ADC Therapeutics announced it had raised $200M through an oversubscribed private placement.
ADC Therapeutics announced it had raised $200 million through an oversubscribed private placement. The round involved existing and new investors, including Auven Therapeutics, Redmile, the Wild Family Office and AstraZeneca. This round brings the company’s total venture capital to $455 million.
The finances will be used to move ADCT-301 and ADCT-402 into registrational trials next year. Both drugs are presently in four clinical trials in sub-types of lymphoma and leukemia. It also plans to advance ADCT-301 into a combination study for solid tumors.
ADC plans to continue developing its Phase I study of ADCT-502 in advanced solid tumors that express HER2, as well as to file INDs for ADCT-602 and ADCT-601. It has plans to progress a pipeline of pre-clinical ADC programs as well. Within the next 18 months, ADC expects to have eight programs in clinical development.
“With more than 250 patients dosed, and encouraging data to be presented at the upcoming congress of the American Society of Hematology, this financing is a key step in our strategy and will enable us to accelerate our lead programs and to continue to develop our pipeline,” said Chris Martin, ADC Therapeutics’ chief executive officer, in a statement. “This transaction also reflects the potential value to patients of rapidly developing these active drugs as stand-alone and combination therapies. We continue to grow our pipeline of proprietary antibody-drug conjugates in important hematological and solid tumor indications both on our own and in partnerships.”
The company’s technology focuses on pyrrolobenzodiazepine (PBD)-based warheads in hematological malignancies and solid tumors.
John Carroll, with Endpoints News, writes “Chris Martin was one of the original board members at ADC back in 2011 when the biotech was launched. Almost exactly three years ago he helped arrange the sale of the UK’s Spirogen—where he was CEO—to AstraZeneca in a $440 million deal, which the pharma giant paired with a $20 million investment in ADC. AstraZeneca matched that investment with an unspecified licensing deal with ADC which is in the clinic. Auven Therapeutics—founded by Stephen Evans-Freke and Peter Corr in Lausanne—funded both companies and Martin became the CEO at ADC two years ago.”

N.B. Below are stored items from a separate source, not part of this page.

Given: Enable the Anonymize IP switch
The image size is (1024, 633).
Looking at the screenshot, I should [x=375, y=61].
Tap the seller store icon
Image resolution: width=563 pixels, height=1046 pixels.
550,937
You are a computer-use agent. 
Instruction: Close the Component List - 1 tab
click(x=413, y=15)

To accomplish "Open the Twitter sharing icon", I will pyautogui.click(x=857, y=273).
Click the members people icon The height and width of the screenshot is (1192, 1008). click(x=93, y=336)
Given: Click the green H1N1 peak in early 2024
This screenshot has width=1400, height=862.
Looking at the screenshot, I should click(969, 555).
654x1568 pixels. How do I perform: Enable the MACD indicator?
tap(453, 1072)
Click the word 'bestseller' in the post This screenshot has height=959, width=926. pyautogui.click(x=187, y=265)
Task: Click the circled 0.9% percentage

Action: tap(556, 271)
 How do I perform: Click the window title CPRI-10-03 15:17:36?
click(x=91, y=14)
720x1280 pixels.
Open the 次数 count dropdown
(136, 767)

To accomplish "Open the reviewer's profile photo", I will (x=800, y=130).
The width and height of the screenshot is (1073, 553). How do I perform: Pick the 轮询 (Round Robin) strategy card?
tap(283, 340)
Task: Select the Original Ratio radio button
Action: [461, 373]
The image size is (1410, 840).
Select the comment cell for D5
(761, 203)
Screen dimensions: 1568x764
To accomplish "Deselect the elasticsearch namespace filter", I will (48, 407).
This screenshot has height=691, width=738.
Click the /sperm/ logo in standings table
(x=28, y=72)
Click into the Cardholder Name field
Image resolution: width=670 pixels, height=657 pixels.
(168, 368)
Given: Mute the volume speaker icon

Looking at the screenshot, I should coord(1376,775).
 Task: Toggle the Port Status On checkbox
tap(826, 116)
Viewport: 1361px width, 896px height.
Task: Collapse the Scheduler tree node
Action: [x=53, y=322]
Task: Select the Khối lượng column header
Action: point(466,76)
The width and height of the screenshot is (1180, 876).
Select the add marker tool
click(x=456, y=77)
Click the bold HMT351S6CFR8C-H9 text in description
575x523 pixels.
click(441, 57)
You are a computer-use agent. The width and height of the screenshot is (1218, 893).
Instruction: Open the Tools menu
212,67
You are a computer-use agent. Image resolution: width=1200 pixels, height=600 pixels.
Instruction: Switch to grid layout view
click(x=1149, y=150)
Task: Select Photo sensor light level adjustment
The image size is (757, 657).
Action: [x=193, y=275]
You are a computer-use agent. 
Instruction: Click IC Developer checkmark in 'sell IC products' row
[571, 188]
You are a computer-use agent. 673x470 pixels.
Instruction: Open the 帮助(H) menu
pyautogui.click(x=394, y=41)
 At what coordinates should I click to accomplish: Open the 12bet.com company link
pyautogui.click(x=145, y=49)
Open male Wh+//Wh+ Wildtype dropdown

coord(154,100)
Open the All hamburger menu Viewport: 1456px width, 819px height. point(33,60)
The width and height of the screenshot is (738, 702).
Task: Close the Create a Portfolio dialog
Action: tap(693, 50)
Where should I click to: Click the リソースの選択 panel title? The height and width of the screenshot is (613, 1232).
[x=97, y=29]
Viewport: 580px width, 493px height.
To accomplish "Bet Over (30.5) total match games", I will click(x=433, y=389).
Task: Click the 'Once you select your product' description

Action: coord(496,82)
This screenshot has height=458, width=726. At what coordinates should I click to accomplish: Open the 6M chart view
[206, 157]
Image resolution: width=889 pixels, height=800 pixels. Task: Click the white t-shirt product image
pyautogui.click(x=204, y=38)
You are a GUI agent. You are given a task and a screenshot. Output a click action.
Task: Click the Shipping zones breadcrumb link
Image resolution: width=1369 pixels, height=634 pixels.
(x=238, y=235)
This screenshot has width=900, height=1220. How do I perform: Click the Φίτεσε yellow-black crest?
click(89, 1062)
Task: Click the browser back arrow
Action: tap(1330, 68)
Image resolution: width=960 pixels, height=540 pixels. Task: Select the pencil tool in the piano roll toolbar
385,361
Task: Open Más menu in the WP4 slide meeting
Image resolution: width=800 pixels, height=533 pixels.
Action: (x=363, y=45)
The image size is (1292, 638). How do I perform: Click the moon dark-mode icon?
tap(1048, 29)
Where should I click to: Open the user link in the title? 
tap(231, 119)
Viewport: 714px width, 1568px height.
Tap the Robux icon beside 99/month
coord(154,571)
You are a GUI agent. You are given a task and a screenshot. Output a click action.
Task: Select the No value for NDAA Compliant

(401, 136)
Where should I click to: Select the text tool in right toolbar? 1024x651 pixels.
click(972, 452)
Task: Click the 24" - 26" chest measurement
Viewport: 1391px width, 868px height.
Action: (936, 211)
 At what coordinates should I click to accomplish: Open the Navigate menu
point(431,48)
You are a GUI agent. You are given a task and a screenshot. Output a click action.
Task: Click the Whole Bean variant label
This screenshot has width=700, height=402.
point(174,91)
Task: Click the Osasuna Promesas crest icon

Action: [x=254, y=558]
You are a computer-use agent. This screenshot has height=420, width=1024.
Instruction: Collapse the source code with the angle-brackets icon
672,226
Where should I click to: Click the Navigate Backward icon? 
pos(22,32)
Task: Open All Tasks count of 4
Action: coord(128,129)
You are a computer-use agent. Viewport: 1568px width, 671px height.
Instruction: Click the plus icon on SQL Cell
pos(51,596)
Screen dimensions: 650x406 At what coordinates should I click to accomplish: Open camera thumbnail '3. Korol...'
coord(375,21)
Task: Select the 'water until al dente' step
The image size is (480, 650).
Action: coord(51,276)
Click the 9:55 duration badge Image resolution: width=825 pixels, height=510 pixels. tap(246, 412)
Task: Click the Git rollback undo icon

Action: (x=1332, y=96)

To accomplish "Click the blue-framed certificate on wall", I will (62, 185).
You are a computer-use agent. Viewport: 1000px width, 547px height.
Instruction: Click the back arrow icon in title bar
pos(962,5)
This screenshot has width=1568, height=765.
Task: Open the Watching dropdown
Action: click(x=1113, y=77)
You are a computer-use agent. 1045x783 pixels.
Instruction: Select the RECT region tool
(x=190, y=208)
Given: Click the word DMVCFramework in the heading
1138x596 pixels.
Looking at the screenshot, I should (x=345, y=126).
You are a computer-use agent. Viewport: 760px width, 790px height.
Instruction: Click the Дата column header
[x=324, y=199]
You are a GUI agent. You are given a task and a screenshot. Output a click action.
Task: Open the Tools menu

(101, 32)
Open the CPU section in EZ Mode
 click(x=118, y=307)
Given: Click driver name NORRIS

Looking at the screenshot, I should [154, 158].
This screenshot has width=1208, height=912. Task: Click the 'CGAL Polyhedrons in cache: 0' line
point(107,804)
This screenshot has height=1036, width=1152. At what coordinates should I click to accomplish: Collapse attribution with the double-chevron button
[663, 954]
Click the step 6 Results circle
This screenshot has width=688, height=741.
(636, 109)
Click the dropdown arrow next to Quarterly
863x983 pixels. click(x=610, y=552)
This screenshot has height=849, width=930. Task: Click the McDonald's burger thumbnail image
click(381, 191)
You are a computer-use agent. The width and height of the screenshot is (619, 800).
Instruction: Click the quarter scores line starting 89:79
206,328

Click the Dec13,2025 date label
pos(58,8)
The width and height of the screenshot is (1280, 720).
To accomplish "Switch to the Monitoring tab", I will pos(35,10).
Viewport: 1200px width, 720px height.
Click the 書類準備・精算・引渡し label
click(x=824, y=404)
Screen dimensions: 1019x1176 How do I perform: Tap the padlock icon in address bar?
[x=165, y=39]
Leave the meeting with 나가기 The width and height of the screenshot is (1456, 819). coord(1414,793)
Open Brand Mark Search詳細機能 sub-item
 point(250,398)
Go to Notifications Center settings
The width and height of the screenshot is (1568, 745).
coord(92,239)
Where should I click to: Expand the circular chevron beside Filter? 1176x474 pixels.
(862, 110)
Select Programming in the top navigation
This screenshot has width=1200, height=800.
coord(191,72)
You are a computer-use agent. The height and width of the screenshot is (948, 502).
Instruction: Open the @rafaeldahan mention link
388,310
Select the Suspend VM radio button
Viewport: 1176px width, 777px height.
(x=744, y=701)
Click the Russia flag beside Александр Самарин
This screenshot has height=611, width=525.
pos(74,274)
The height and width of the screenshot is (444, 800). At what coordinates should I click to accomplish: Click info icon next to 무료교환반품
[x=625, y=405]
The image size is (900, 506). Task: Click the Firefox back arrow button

Augen is one of the investors in ADC. In addition to a financing family tree that intersects, ADC and Spirogen both focused on pyrrolobenzo-diazepine-based warheads. Described as a next-generation antibody-drug conjugate, researchers, according to Carroll, “believe are orders of magnitude better than the first generation of antibody-drug conjugates that were steered to the market by Seattle Genetics and others. These drugs use an antibody to steer their way to cancer cells and then drop a toxic payload where they are intended to do the most good.”
ADC’s 402 program targets CD19, a common target for CAR-T. Studies have shown a 57 percent overall response rate and a 43 percent complete response rate in drug-resistant patients with diffuse large B-cell lymphomas. The ADC’s 301 had a 38 percent overall response rate in refractory Hodgkin’s lymphoma.
ADC currently has 66 employees, which is expected to grow to 70 by the end of the year. Only 14 of the positions are in Lausanne, Switzerland, with the rest working around the world. Preclinical development is being conducted in London, UK, clinical development in New Jersey, and manufacturing in San Francisco. In San Francisco, ADC is working with Stemcentrx, which is a subsidiary of AbbVie.
One question is how well the company can compete against Gilead Sciences-Kite’s Yescarta in DLBCL. But Martin apparently is confident, because ADC’s drugs are delivered directly to the patient, compared to the back-and-forth engineering and transfusions required by CAR-T therapies, and they are likely to be less expensive, have similar efficacy, and a far better safety profile.